Arthur L. Klatsky, M.D., Kaiser Permanente Medical Center, Oakland, CA, USA


Objective and Background: Prevalence data and case-control studies suggest high coronary artery disease (CAD) risk in South Asians (SA) but prospective studies remain sparse. We performed a comprehensive prospective analysis in a large population. Methods: We studied incident CAD hospitalizations in a multi-ethnic California cohort of 126,088 persons that supplied baseline data in 1978-85. Cox proportional hazards models adjusted for 11 covariates (age, sex, smoking, alcohol, BMI, education, marital status, blood pressure, blood cholesterol, blood glucose, and leukocyte count) were used to study 7,658 persons hospitalized for CAD through 2008. The models yielded hazard ratios (HR) and 95% confidence intervals (CI).

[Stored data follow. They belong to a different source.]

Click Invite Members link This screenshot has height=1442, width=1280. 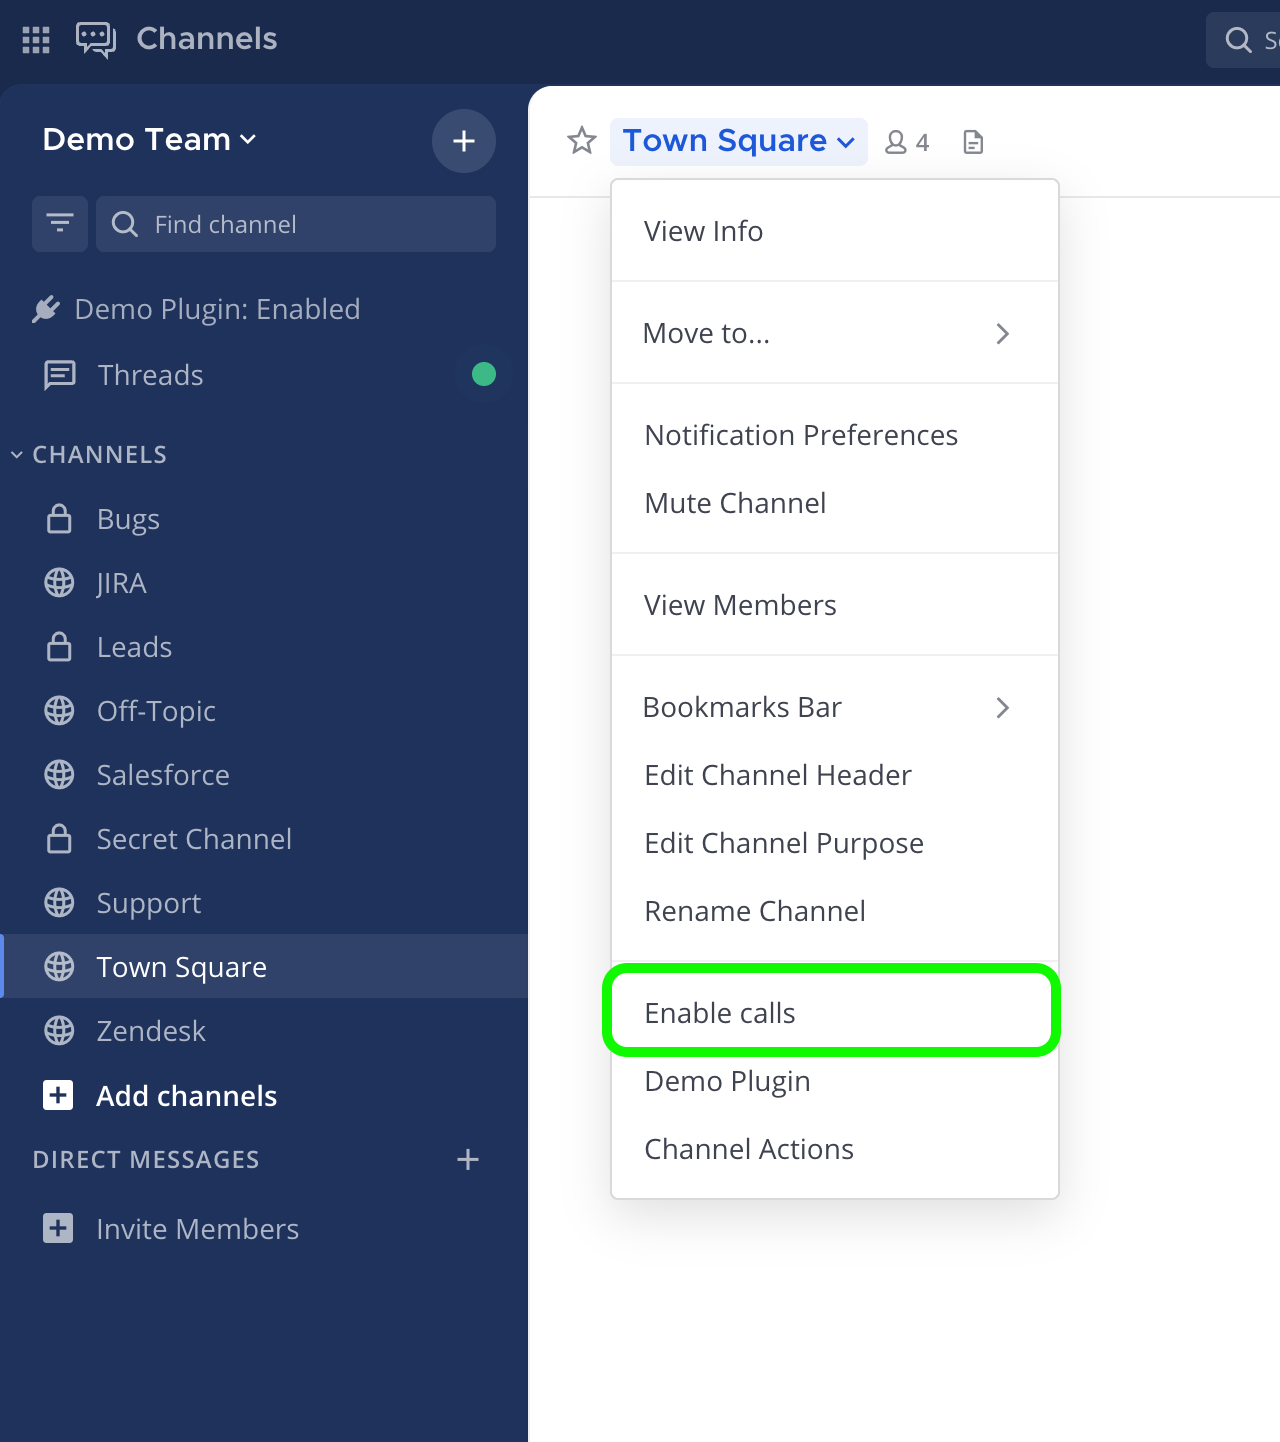pos(197,1229)
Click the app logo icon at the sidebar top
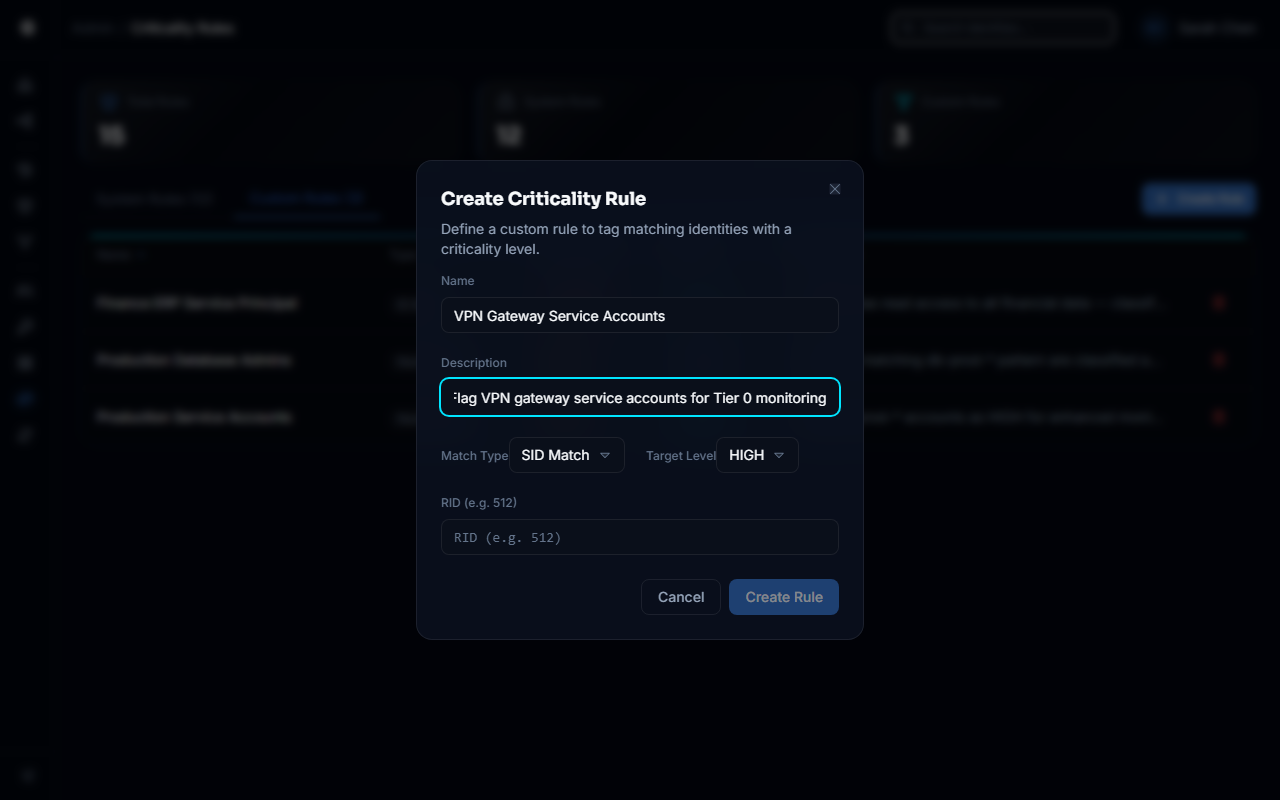The width and height of the screenshot is (1280, 800). coord(26,27)
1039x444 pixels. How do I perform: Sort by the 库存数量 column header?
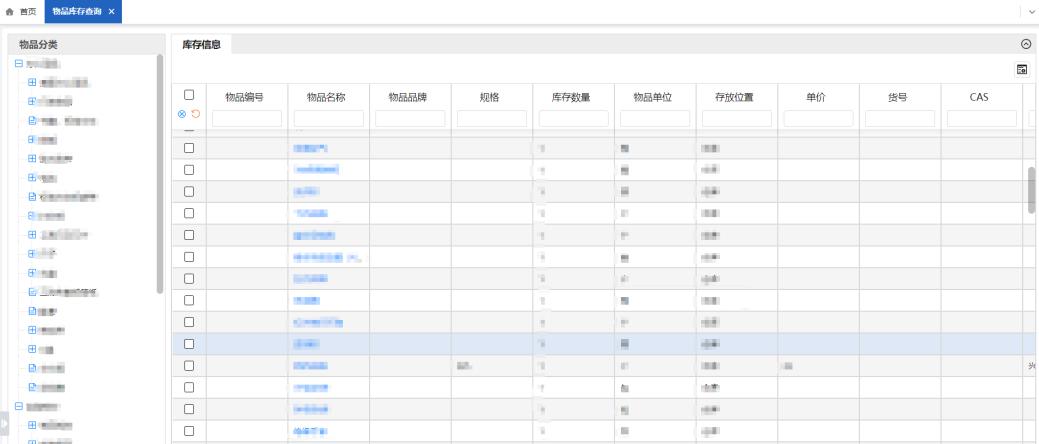(571, 97)
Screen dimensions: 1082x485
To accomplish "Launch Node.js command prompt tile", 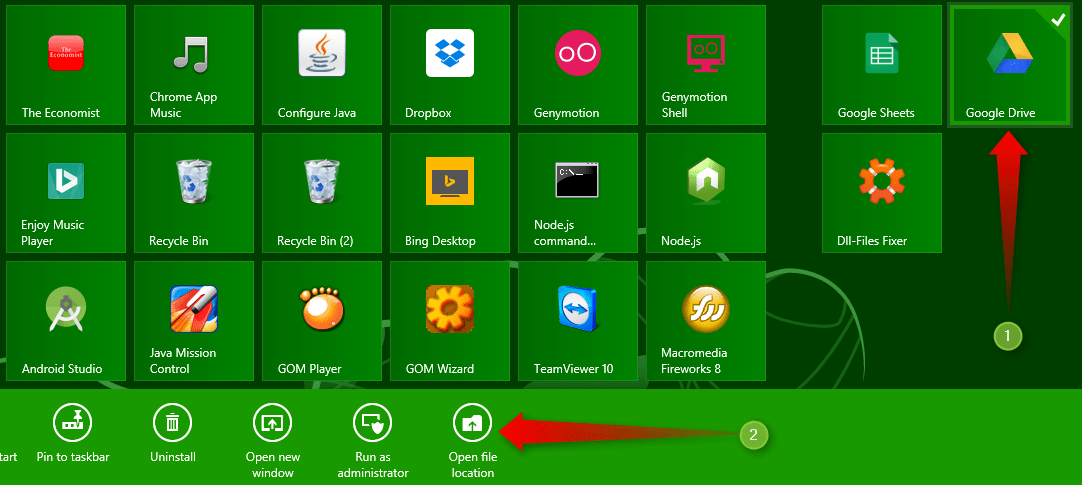I will pos(578,192).
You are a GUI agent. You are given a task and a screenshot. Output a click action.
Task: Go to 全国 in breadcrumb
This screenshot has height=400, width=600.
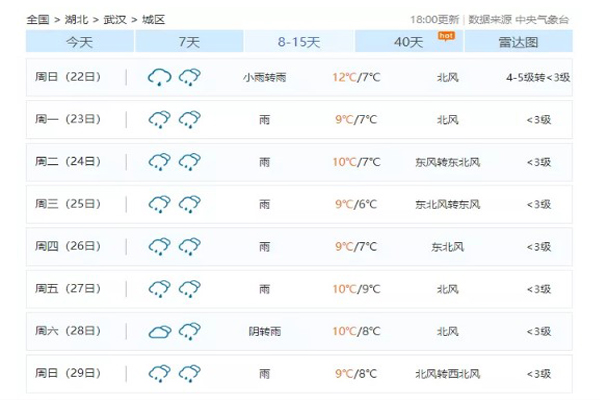38,20
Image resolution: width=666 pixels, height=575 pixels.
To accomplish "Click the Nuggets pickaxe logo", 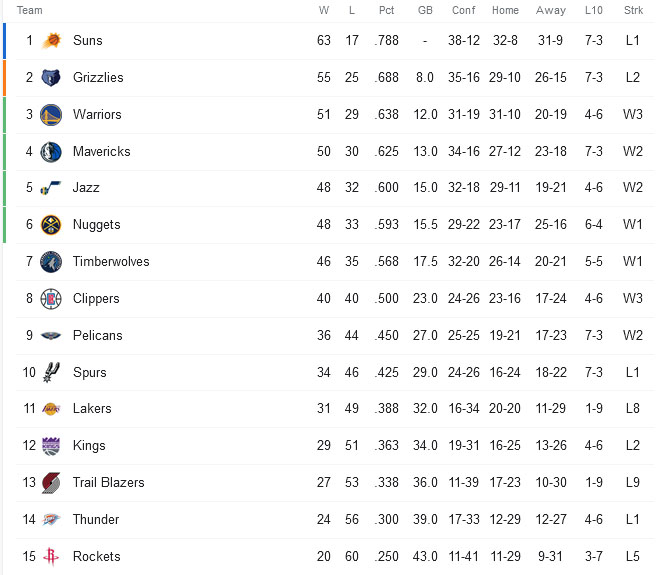I will (51, 225).
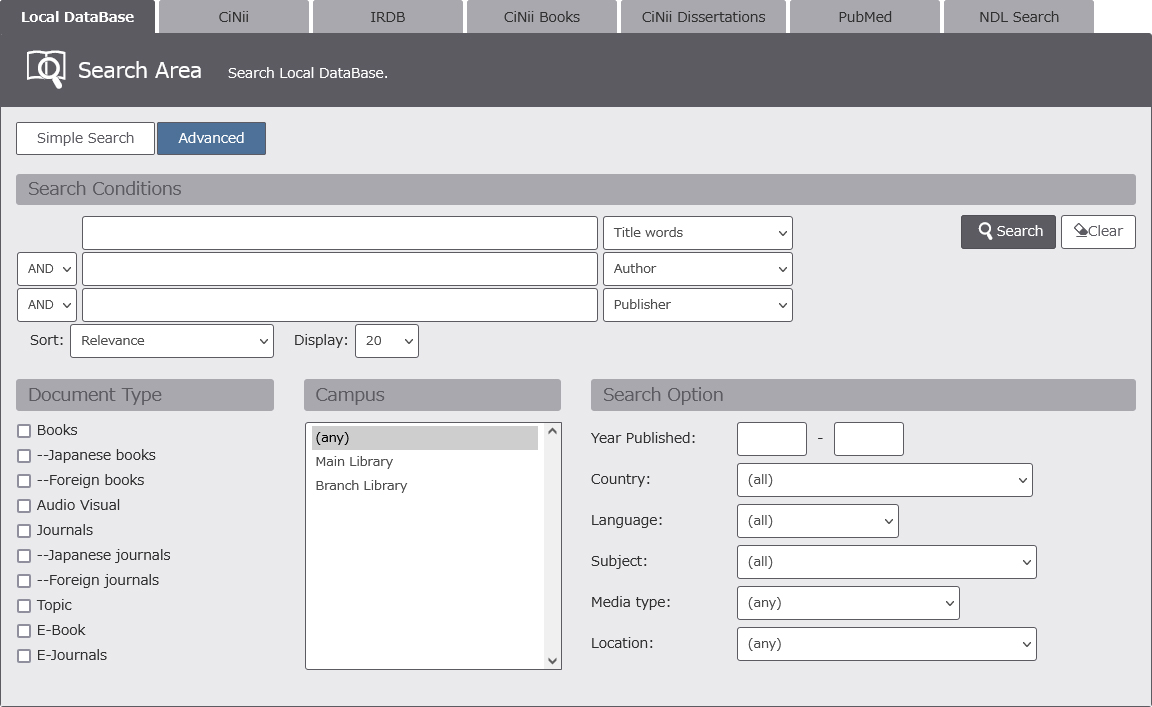Viewport: 1152px width, 707px height.
Task: Enable the Audio Visual checkbox
Action: click(24, 506)
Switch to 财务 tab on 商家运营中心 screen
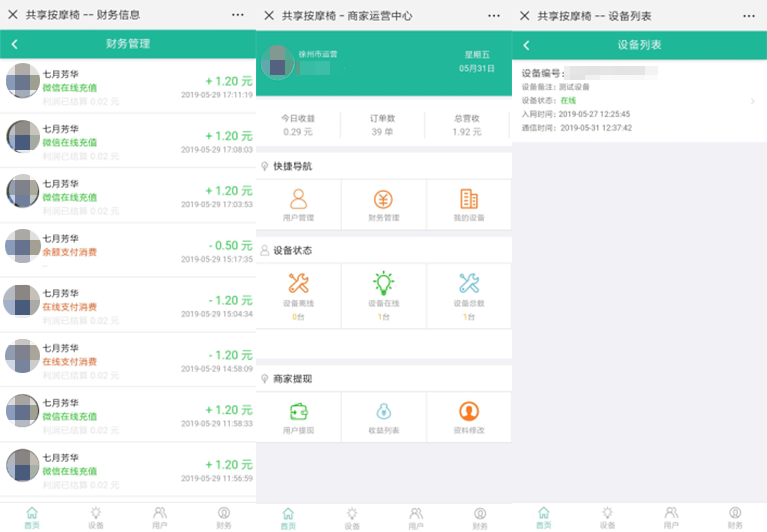The width and height of the screenshot is (767, 532). click(479, 516)
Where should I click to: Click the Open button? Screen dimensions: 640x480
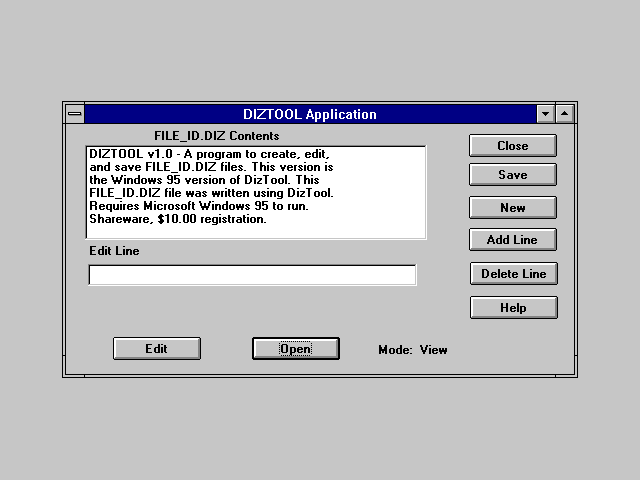click(x=295, y=349)
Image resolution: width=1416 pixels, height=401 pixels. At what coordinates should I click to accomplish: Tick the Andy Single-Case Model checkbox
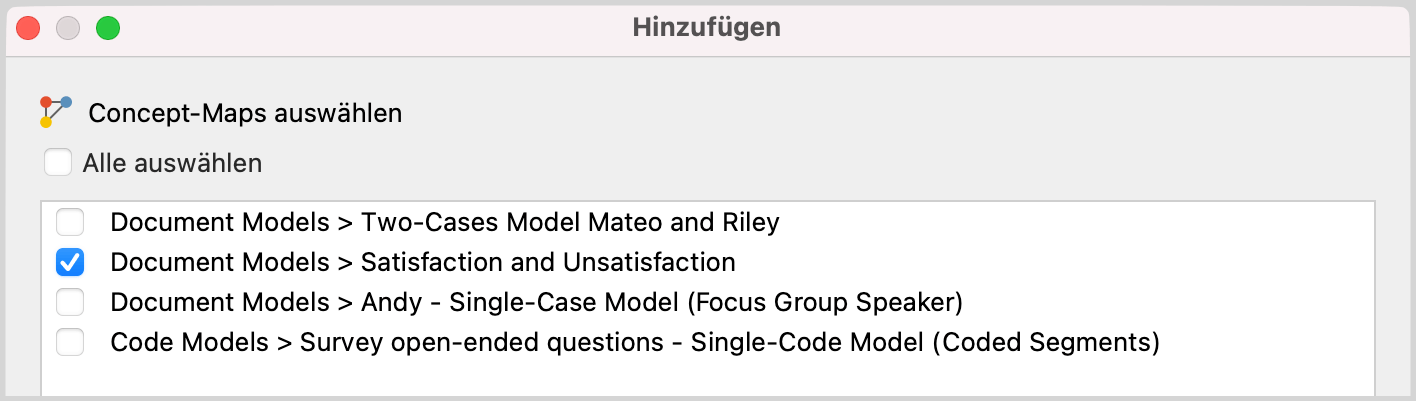tap(70, 302)
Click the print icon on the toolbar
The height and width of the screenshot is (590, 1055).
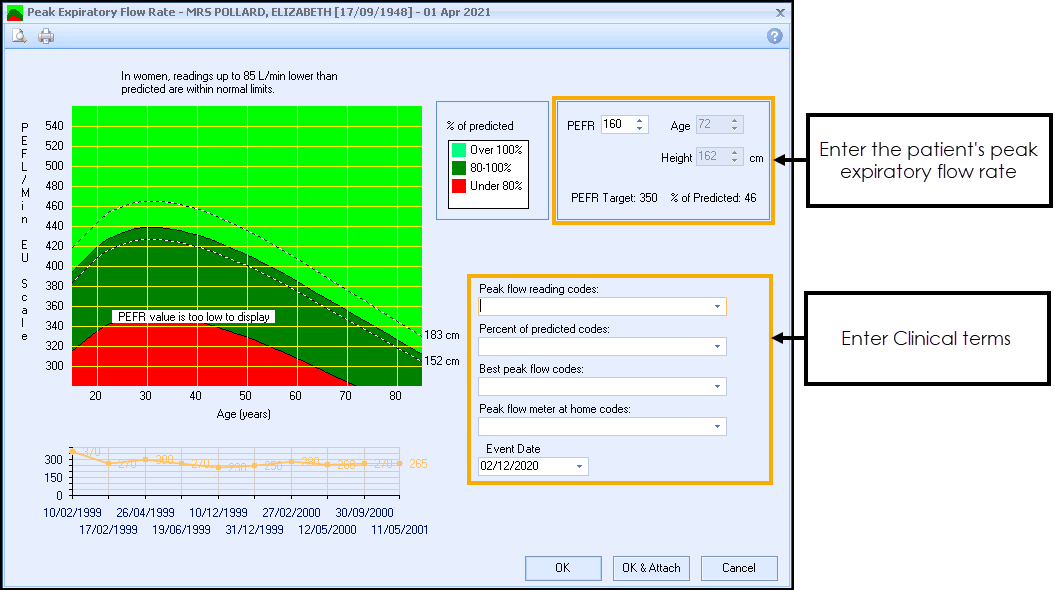point(45,34)
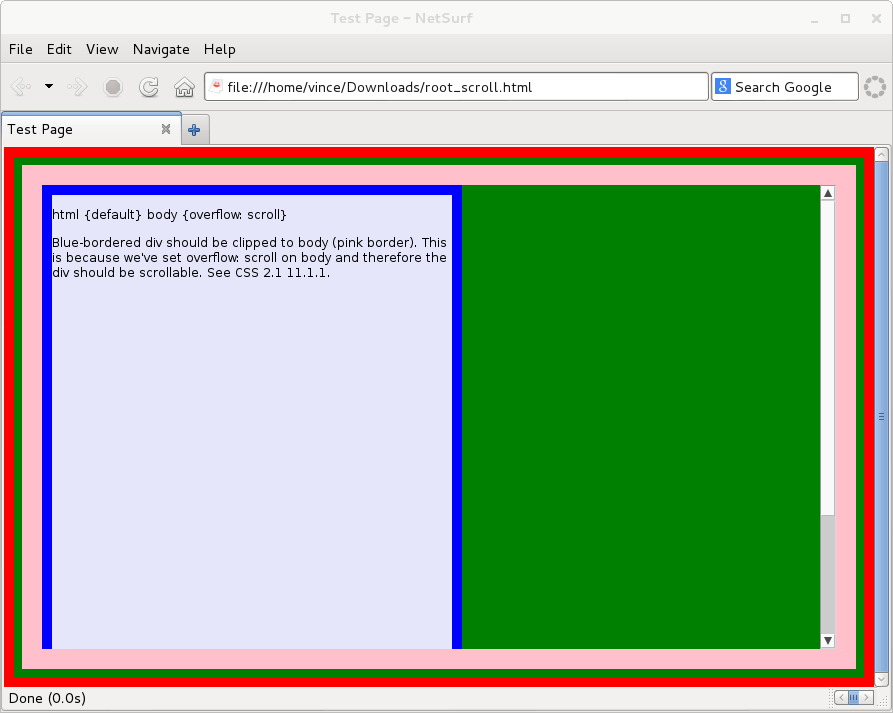The image size is (893, 713).
Task: Click the Search Google input box
Action: [x=793, y=87]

Results: For CAD the adjusted HR (CI) for SAs versus white persons was 2.32 (1.76-1.84, p<0.001). For other Asian American ethnic groups the HRs were: Chinese = 0.74 (p<0.001, Japanese = 0.84 (p=0.1) Filipino = 1.14 (p=0.048), and Other Asian = 0.76 (p=0.2). The SA risk of CAD was substantially higher in separate models versus blacks, Hispanics, and each other Asian group, ranging from a HR of 2.3 vs Filipinos to 3.3 vs Chinese and with p<0.001 vs each. There was also consistency in models stratified by sex, baseline age, smoking, presence of baseline CAD history/symptoms, or acute myocardial infarction/other CAD.

Conclusions: South Asian Americans are at substantially higher risk than any other ethnic group. While unexplained, the findings warrant vigorous public health action.